0534: Tapering Tofacitinib for Axial Spondyloarthritis in Remission or Low-disease Activity State

Pankti Mehta¹, Sanjo Saijan², Justin George², Sakir Ahmed³, Bhowmik Meghnathi⁴ and Padmanabha Shenoy², ¹King George's Medical University, Mumbai, India, ²Centre for arthritis and rheumatism excellence, Kochi, India, ³Kalinga Institute of Medical Sciences, Bhubaneswar, India, ⁴Smt. NHL Municipal Medical College and SVP hospital, CIMS Hospital, Ahmedabad, India

Background/Purpose: The recent recommendations from EULAR-ASAS for Axial Spondyloarthritis (AxSpA) call for decreasing biologic (b)DMARDs after an extended period of remission. This is especially relevant in underdeveloped countries, where patients pay out of pocket for their healthcare and are exposed to higher risks of opportunistic infections with bDMARD therapy. Despite sharing the same issues of infections and expenses, there is no clear evidence for the tapering strategy of targeted synthetic DMARDs in AxSpA. We aimed to study whether TOFA can be tapered in patients with AxSpa, assess the risk of flares, time to flare, and factors associated with flares.

Methods: Patients with AxSpA (ASAS criteria) on tofacitinib (TOFA) in remission or low disease activity (ASDAS CRP < 2.1) state for at least three months, were gradually tapered off TOFA. The drug was tapered at the treating physician's discretion, with each visit accompanied by an evaluation of the disease activity. Co-treatment with conventional(c) DMARDs, but not bDMARDs was permitted. Tofacitinib was resumed at the previous dose in case of flares, defined at the treating physician's discretion.

Flare-free survival was visualized by Kaplan-Meir curves. To determine factors associated with flares, covariates with a p-value of < 0.2 on univariate analysis (age, radiographic disease, cDMARD use in the past, ASDAS CRP > 3.5 at baseline) were included for multivariate Cox regression modelling. Data are expressed as median and interquartile range.

Results: The study included 54 patients, aged 38 years(29.75–46.75), 75% males, and a disease duration of 6 (9–17.5) years. Three-fourths had radiographic disease, and 30 of 44 (68.1%) were HLA-B27 positive. Amongs the extra-articular features,uveitis was observed in 9(16.7%).

Before TOFA initiation, ASDAS-CRP was 3.1(2.4-3.5), 24 (44.4%) had used cDMARDs, and 20 (37%) had used bDMARDs. Reasons for shifting to TOFA were an inadequate response to cDMARD or bDMARD in 36 (66.7%) cases; financial considerations with bDMARD therapy in 14 (26%), and adverse drug reactions in four (7.4%). TOFA was started at a full dose of 70 mg/week in 47 (87%), and 41 (76 %) received concomitant sulfasalazine but no bDMARDs were used with TOFA.

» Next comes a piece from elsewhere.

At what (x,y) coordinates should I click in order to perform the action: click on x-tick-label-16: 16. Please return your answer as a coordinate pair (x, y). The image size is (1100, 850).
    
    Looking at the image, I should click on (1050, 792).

ASDAS CRP was 0.3 (0.9-1.7) at 3 months (3-5.25) of full dose TOFA. During tapering, 23 (42.6%) patients flared, with the median time to flare being 18 months (CI 12.5-23.4)(Figure 1,2). All patients who flared re-attained remission after restoring the TOFA dose to the previous dose.

At a median of 7.3 months (3-17.4) of TOFA tapering, 39 (70%) were in remission with4 (10.5%) on >75%, 32( 84.2%) on 25-75% and 2(5.2%) on >25% of full TOFA dosage.

In multivariate Cox regression, radiographic disease [0.01, 7(1.6-31)], prior cDMARD [0.02, 0.3(0.1-0.8)] and ASDAS CRP >3.5 prior to initiation of TOFA [0.005, 3.4(1.4-8.1)] use were linked with flare.

Conclusion: This real-world data provides proof of concept that TOFA tapering is viable in the management of AxSpA. Flares can be managed by increasing the dose of TOFA to the previous effective level. This can pave the way for randomized controlled studies to determine the optimum tapering strategy, as well as long-term cohort studies to see the effects on radiographic progression.






P. Mehta: None; S. Saijan: None; J. George: None; S. Ahmed: Cipla, 6, DrReddy's, 6, Janssen, 6, Novartis, 6, Pfizer, 6; B. Meghnathi: None; P. Shenoy: None.